- **Work order**
Beginning at the line with "Task: Click 选择成员 under 责任担当" in the records below, return each line up to and including the last, exactly as it stands, but not the pictures.

== == ==

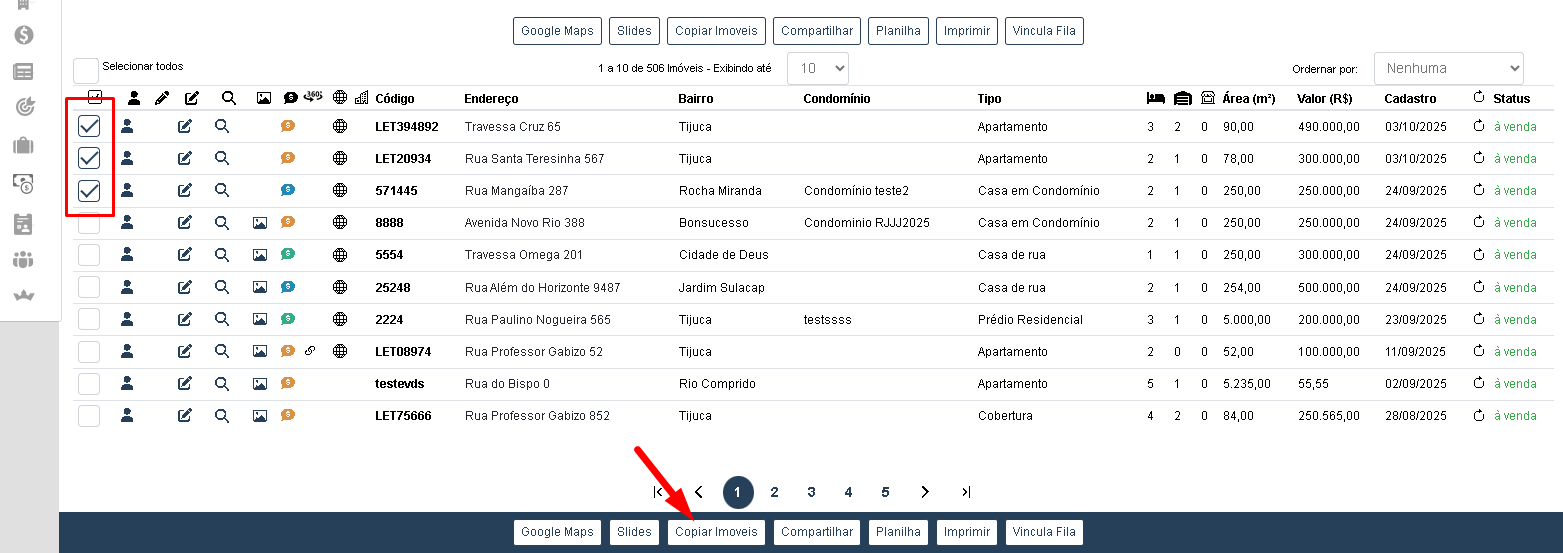Open the globe icon for property 8888
1563x553 pixels.
pyautogui.click(x=340, y=223)
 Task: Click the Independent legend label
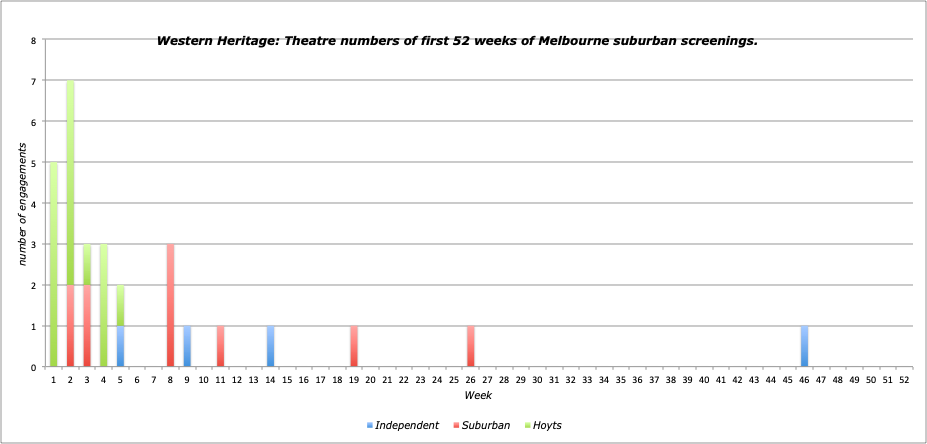[407, 426]
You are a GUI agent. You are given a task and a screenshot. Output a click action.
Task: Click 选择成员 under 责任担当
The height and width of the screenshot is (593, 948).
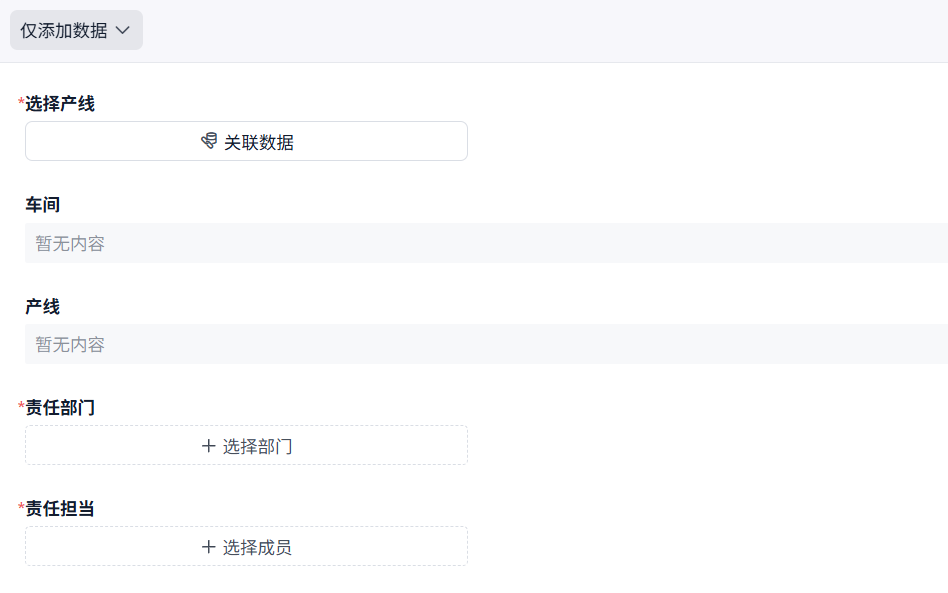[246, 546]
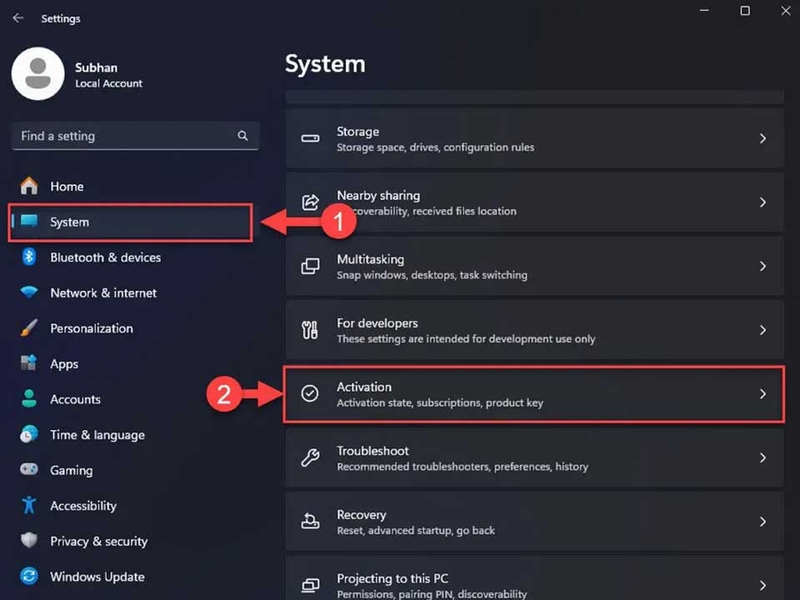Select the Troubleshoot wrench icon

311,458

== == ==

- **Output of the task**
Task: Click 选择成员 under 责任担当
The height and width of the screenshot is (593, 948).
[246, 546]
Select the Troubleshoot wrench icon

311,458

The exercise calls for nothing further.